───── SUPPLIED INFORMATION ─────

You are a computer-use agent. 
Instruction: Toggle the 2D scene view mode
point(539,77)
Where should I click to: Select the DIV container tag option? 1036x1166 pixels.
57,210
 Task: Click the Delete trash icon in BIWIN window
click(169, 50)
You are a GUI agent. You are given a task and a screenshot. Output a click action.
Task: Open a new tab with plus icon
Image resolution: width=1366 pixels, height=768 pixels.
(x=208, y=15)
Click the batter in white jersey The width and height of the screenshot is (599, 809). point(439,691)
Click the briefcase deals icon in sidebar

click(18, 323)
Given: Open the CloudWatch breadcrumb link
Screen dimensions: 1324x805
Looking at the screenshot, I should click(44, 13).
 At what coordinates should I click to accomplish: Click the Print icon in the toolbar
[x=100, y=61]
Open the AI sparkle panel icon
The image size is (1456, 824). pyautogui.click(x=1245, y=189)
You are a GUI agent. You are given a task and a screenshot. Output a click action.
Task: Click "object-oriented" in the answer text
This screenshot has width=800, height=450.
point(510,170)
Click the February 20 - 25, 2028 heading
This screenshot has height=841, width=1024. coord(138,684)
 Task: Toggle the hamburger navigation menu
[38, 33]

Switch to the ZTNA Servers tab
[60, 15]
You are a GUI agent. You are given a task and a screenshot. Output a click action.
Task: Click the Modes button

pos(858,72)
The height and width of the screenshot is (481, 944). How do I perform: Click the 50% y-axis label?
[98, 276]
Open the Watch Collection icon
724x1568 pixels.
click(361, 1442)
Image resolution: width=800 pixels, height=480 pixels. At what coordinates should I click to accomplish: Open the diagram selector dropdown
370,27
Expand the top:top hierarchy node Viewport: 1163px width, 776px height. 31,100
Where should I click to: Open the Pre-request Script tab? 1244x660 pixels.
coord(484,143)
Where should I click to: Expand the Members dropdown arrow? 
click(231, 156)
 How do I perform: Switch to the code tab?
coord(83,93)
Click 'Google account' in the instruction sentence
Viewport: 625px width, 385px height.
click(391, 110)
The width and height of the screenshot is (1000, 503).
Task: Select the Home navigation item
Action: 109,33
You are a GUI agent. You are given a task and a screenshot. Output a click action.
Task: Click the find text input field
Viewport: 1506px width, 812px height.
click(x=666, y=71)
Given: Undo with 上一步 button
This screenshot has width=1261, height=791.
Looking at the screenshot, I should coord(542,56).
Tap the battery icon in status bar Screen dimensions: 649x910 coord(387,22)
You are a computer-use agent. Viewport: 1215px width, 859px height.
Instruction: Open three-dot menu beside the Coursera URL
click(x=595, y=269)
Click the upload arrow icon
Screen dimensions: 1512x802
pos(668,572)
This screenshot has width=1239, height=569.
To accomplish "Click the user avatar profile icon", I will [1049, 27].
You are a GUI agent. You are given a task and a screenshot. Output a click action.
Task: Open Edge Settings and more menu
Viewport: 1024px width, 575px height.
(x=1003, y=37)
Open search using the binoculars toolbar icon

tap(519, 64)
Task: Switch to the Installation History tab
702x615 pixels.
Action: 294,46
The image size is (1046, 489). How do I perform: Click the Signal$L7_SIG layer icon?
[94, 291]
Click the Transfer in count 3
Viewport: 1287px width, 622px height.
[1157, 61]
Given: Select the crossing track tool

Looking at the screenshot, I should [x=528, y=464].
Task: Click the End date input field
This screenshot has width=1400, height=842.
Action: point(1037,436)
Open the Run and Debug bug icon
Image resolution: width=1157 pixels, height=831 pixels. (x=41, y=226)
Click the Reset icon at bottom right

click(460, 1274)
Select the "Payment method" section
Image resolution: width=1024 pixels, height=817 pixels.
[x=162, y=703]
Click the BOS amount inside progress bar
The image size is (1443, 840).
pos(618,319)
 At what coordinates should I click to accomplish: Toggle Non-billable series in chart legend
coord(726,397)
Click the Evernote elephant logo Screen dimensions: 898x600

─────

**PROBLEM REQUIREMENTS**.
Print every line of the listing shown above, exactly.

**RESPONSE TO THIS TASK**.
You are a computer-use agent. 
Instruction: Toggle the 2D scene view mode
point(539,77)
Where should I click to: Select the DIV container tag option? 1036x1166 pixels.
57,210
 Task: Click the Delete trash icon in BIWIN window
click(169, 50)
You are a GUI agent. You are given a task and a screenshot. Output a click action.
Task: Open a new tab with plus icon
Image resolution: width=1366 pixels, height=768 pixels.
(x=208, y=15)
Click the batter in white jersey The width and height of the screenshot is (599, 809). point(439,691)
Click the briefcase deals icon in sidebar

click(18, 323)
Given: Open the CloudWatch breadcrumb link
Screen dimensions: 1324x805
Looking at the screenshot, I should click(44, 13).
 At what coordinates should I click to accomplish: Click the Print icon in the toolbar
[x=100, y=61]
Open the AI sparkle panel icon
The image size is (1456, 824). pyautogui.click(x=1245, y=189)
You are a GUI agent. You are given a task and a screenshot. Output a click action.
Task: Click "object-oriented" in the answer text
This screenshot has width=800, height=450.
point(510,170)
Click the February 20 - 25, 2028 heading
This screenshot has height=841, width=1024. coord(138,684)
 Task: Toggle the hamburger navigation menu
[38, 33]

Switch to the ZTNA Servers tab
[60, 15]
You are a GUI agent. You are given a task and a screenshot. Output a click action.
Task: Click the Modes button

pos(858,72)
The height and width of the screenshot is (481, 944). How do I perform: Click the 50% y-axis label?
[98, 276]
Open the Watch Collection icon
724x1568 pixels.
click(361, 1442)
Image resolution: width=800 pixels, height=480 pixels. At what coordinates should I click to accomplish: Open the diagram selector dropdown
370,27
Expand the top:top hierarchy node Viewport: 1163px width, 776px height. 31,100
Where should I click to: Open the Pre-request Script tab? 1244x660 pixels.
coord(484,143)
Where should I click to: Expand the Members dropdown arrow? 
click(231, 156)
 How do I perform: Switch to the code tab?
coord(83,93)
Click 'Google account' in the instruction sentence
Viewport: 625px width, 385px height.
click(391, 110)
The width and height of the screenshot is (1000, 503).
Task: Select the Home navigation item
Action: 109,33
You are a GUI agent. You are given a task and a screenshot. Output a click action.
Task: Click the find text input field
Viewport: 1506px width, 812px height.
click(x=666, y=71)
Given: Undo with 上一步 button
This screenshot has width=1261, height=791.
Looking at the screenshot, I should coord(542,56).
Tap the battery icon in status bar Screen dimensions: 649x910 coord(387,22)
You are a computer-use agent. Viewport: 1215px width, 859px height.
Instruction: Open three-dot menu beside the Coursera URL
click(x=595, y=269)
Click the upload arrow icon
Screen dimensions: 1512x802
pos(668,572)
This screenshot has width=1239, height=569.
To accomplish "Click the user avatar profile icon", I will [1049, 27].
You are a GUI agent. You are given a task and a screenshot. Output a click action.
Task: Open Edge Settings and more menu
Viewport: 1024px width, 575px height.
(x=1003, y=37)
Open search using the binoculars toolbar icon

tap(519, 64)
Task: Switch to the Installation History tab
702x615 pixels.
Action: 294,46
The image size is (1046, 489). How do I perform: Click the Signal$L7_SIG layer icon?
[94, 291]
Click the Transfer in count 3
Viewport: 1287px width, 622px height.
[1157, 61]
Given: Select the crossing track tool

Looking at the screenshot, I should [x=528, y=464].
Task: Click the End date input field
This screenshot has width=1400, height=842.
Action: point(1037,436)
Open the Run and Debug bug icon
Image resolution: width=1157 pixels, height=831 pixels. (x=41, y=226)
Click the Reset icon at bottom right

click(460, 1274)
Select the "Payment method" section
Image resolution: width=1024 pixels, height=817 pixels.
[x=162, y=703]
Click the BOS amount inside progress bar
The image size is (1443, 840).
pos(618,319)
 At what coordinates should I click to accomplish: Toggle Non-billable series in chart legend
coord(726,397)
Click the Evernote elephant logo Screen dimensions: 898x600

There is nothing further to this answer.